Date Published: 19/01/2021
ARCHIVED - Record weekend with 84,000 new cases in Spain reported
ARCHIVED ARTICLE
Incidence rates over 1,000 in 3 regions as hospital resources are stretched to the limit
The latest coronavirus update issued by Spain’s Ministry of Health on Monday reports that over the weekend a record high figure of 84,287 cases of Covid were confirmed across the country, with the 14-day accumulated incidence rate also rising to an unprecedented peak of 689 cases per 100,000 inhabitants – an extremely sharp increase since the 575 reported on Friday.
There is some optimism that the peak of the third wave of contagion is being reached (although the positivity of the spokesman for the Ministry of Health in his presentation was derided in other quarters), with infections contracted over the Christmas and New Year holidays now developing into symptomatic cases and the post-festive season tightening of restrictions on movement and socializing thought to be likely to take effect over the next week or so.
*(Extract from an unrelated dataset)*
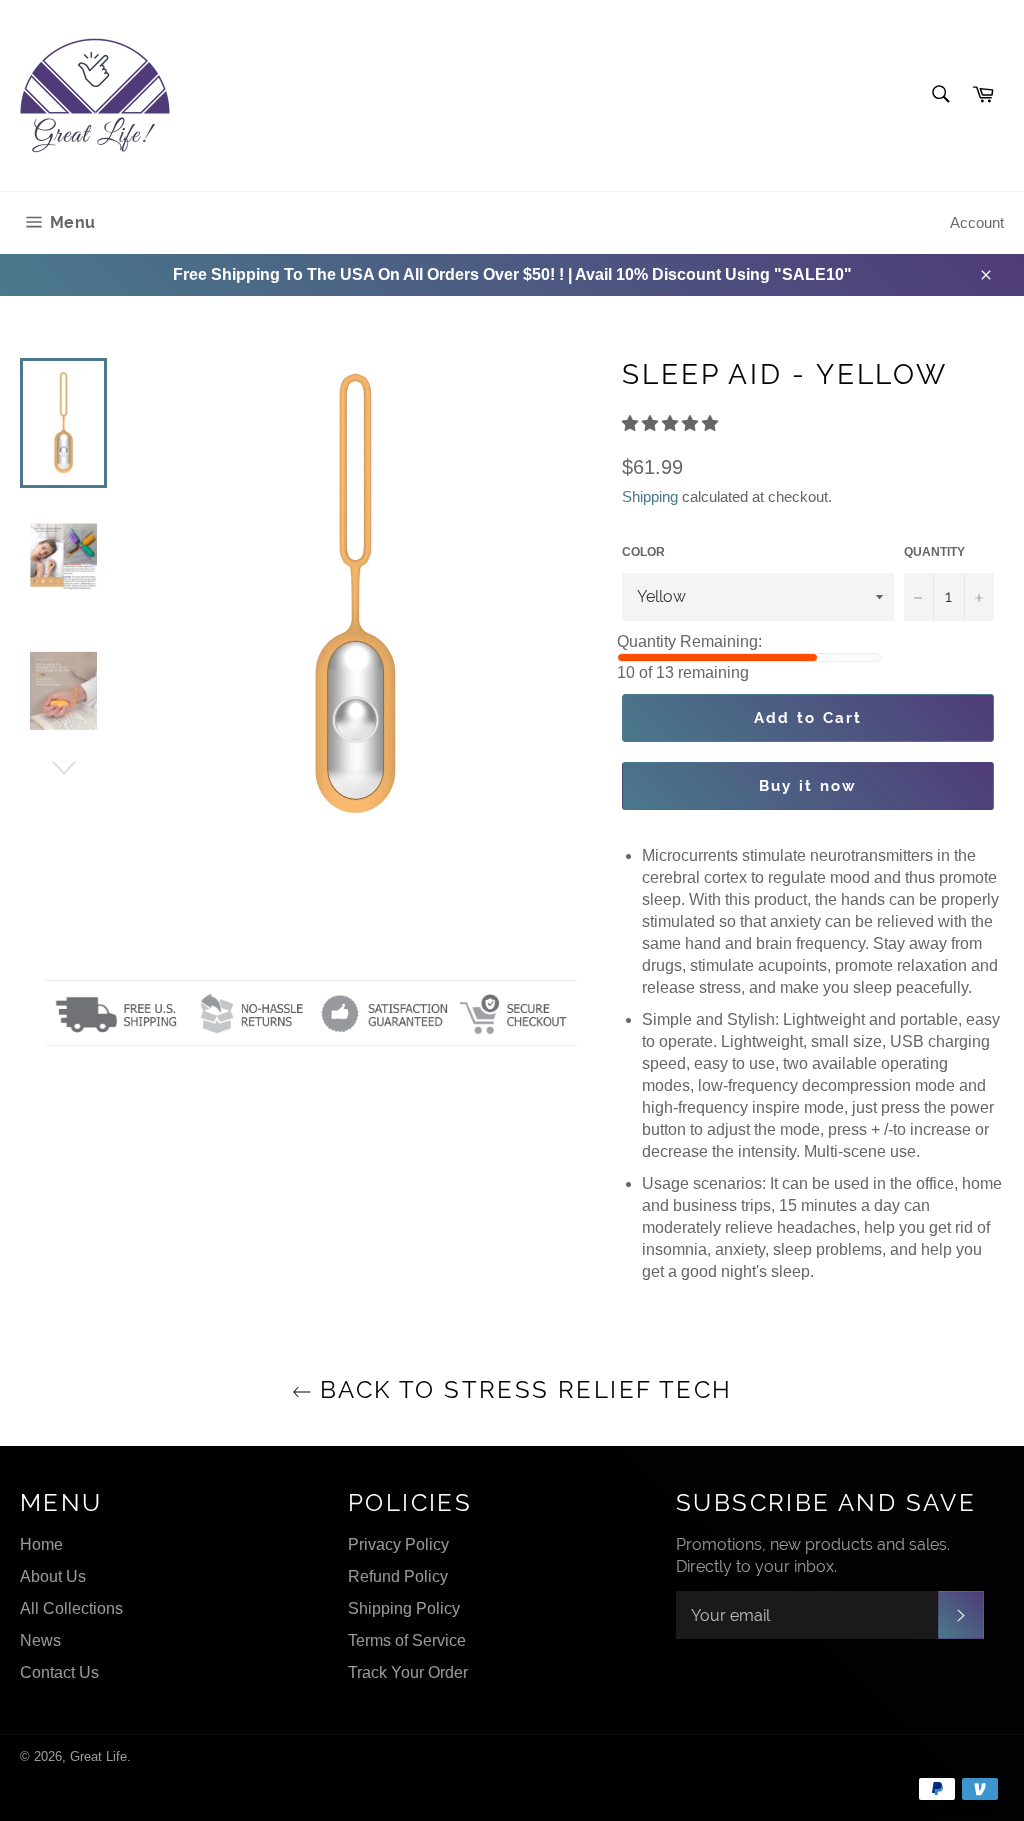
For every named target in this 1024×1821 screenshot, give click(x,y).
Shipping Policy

In the meantime, though, the total of cases confirmed since Covid-19 was first detected in Spain almost a year ago has now climbed to 2,336,451, and government Minister Carolina Darias maintains that around 80 per cent of the new cases being reported at present concern infection transmitted among family members.
As things stand the Canary Islands is the only one of Spain’s 17 regions where the incidence rate remains below the threshold of 250 cases per 100,000 inhabitants, above which the situation is described as being of “extreme risk”. The virus is at its most rampant in Extremadura (1,383), Murcia (1,082) and Castilla-La Mancha (1,007), and in both La Rioja and Castilla y León the figure is only just short of reaching four figures.
Regional health services are operating with their resources stretched to the absolute maximum, contingency plans are being implemented and extra hospital beds are having to be brought into service as outpatient units are effectively closed down to free up staff. 18.61 per cent of all hospital beds are currently occupied by Covid patients and in intensive care units the equivalent proportion is almost a third: in total there are now 23,184 coronavirus patients receiving hospital treatment, 3,287 of them in intensive care.
In this context many regional governments continue to introduce stricter measures as they attempt to curb the spread of the pandemic, but the central government is still resisting pressure to allow the confinement of citizens to their homes, although it appears that there may be more willingness to permit an earlier start to the night-time curfew.